• _What the exercise asks_: Filter the records below for the word "Cookies". Keep each line that has it.

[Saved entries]

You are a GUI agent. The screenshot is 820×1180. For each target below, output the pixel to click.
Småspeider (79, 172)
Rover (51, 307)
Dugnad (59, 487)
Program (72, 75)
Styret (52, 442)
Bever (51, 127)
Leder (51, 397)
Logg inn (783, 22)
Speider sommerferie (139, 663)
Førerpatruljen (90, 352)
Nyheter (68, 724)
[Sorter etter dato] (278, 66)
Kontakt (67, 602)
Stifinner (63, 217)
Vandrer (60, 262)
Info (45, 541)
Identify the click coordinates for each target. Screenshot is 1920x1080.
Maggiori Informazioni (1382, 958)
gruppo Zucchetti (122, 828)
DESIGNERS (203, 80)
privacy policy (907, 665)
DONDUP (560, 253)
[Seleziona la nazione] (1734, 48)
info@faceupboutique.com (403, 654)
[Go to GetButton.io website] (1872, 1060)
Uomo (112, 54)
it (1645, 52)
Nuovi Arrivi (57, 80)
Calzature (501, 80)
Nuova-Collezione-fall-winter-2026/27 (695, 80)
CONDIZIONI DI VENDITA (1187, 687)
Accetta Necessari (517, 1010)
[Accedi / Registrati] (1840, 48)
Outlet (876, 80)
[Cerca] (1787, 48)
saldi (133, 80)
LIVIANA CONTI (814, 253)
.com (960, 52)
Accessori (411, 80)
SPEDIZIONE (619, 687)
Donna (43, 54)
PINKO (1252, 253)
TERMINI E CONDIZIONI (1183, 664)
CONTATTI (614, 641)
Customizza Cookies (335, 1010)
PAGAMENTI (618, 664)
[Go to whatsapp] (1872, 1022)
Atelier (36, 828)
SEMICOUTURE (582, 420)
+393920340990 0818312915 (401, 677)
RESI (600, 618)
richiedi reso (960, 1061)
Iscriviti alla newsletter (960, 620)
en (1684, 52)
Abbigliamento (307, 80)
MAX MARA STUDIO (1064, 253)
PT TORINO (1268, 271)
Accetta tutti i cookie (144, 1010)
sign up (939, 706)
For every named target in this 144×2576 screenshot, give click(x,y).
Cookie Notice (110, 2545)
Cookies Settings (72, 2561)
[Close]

• _Final answer_:
Customizza Cookies (335, 1010)
Cookies Settings (72, 2561)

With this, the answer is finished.